Le aziende sono sempre più selettive nella distribuzione degli aumenti, privilegiando funzioni critiche, competenze scarse, lavoratori strategici e prestazioni individuali, a scapito di aumenti generalizzati. Le principali pressioni sulle decisioni delle aziende sono la gestione dei costi, citata dal 32%, l'inflazione e il timore di recessione o risultati finanziari più deboli, entrambi al 24%. Circa il 30% delle aziende sta già modificando i rispettivi programmi di compensazione.
I dati dell'Istituto Nazionale di Statistica mostrano che la retribuzione lorda mensile media per lavoratore è aumentata del 5,1% nel secondo trimestre del 2026, rispetto allo stesso periodo dell'anno precedente, raggiungendo 1.835 euro. Dopo aver sottratto l'inflazione, la crescita reale è stata dell'1,8%. Anche nei contratti collettivi pubblicati nel luglio del 2026, l'aumento nominale medio delle tabelle salariali è stato del 5,2%, coprendo potenzialmente circa 185.860 lavoratori.
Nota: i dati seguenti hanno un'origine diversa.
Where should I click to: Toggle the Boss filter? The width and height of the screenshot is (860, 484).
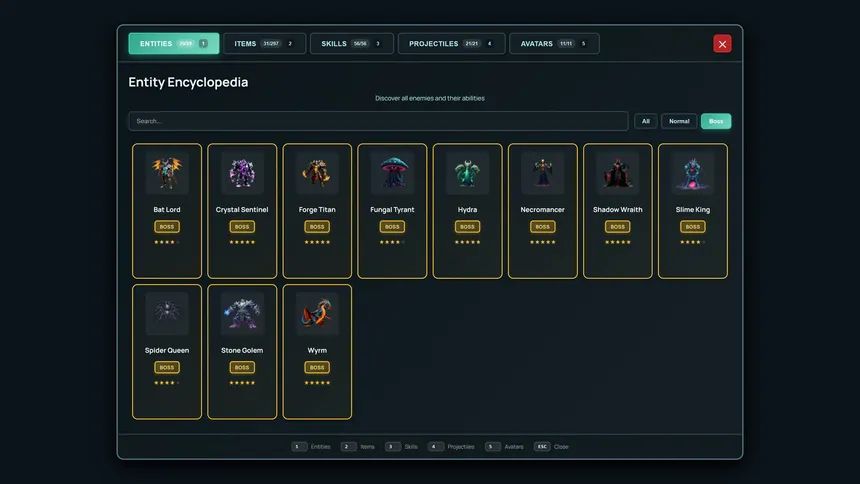coord(716,121)
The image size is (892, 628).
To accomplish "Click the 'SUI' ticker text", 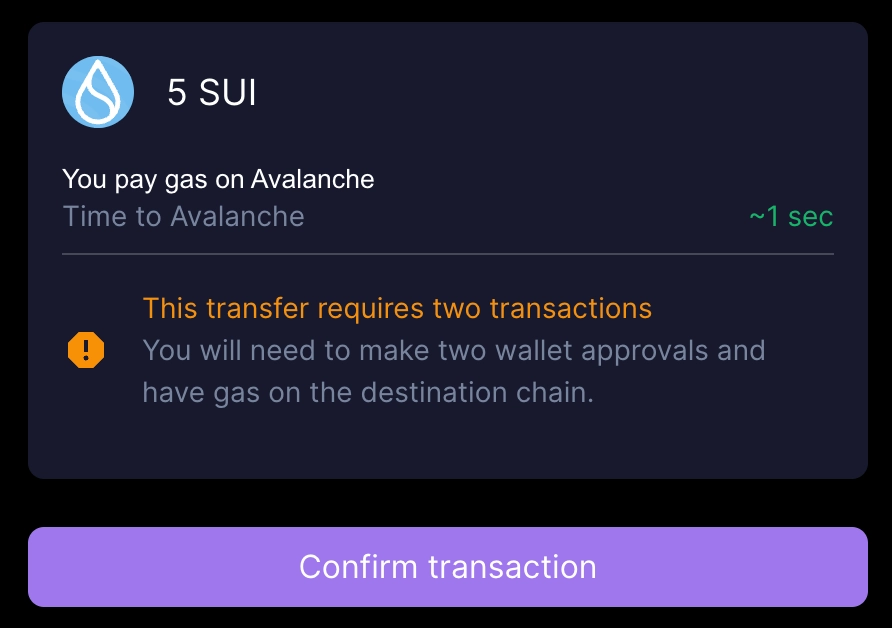I will [228, 92].
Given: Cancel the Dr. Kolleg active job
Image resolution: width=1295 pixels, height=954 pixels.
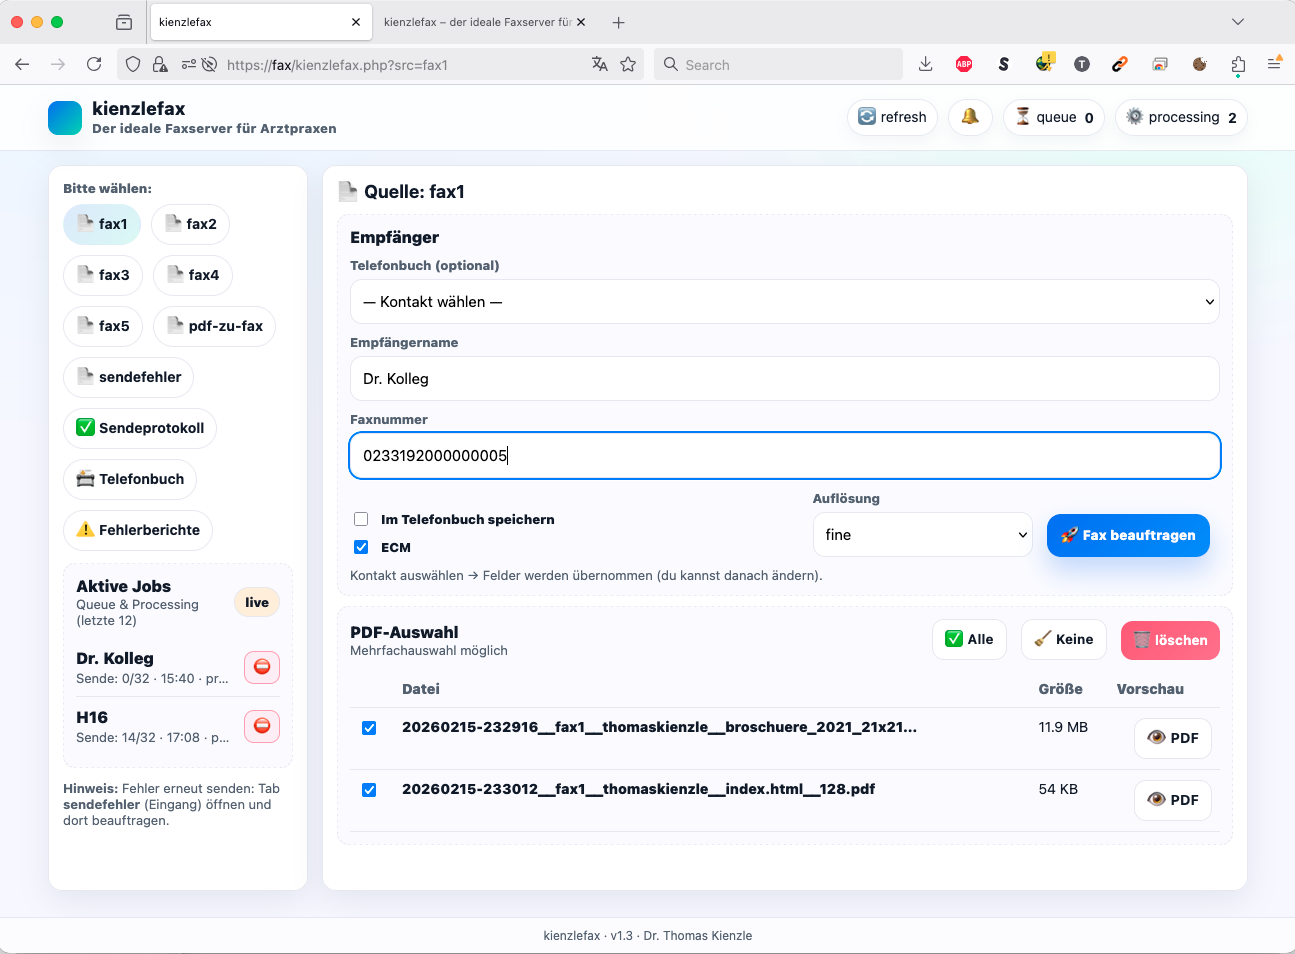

Il valore del 3,2% non rappresenta un aumento obbligatorio nel settore privato, dipendendo da ciascun contratto, dalla politica retributiva dell'azienda e dall'eventuale regolamentazione collettiva applicabile. Nella Pubblica Amministrazione esiste un regime separato, con un aggiornamento previsto di 60,52 euro o, come minimo, il 2,30% per il 2027. La previsione deve essere interpretata come un indicatore delle intenzioni delle aziende partecipanti allo studio, con la tendenza che gli aumenti non vengano più distribuiti in modo ugualitario.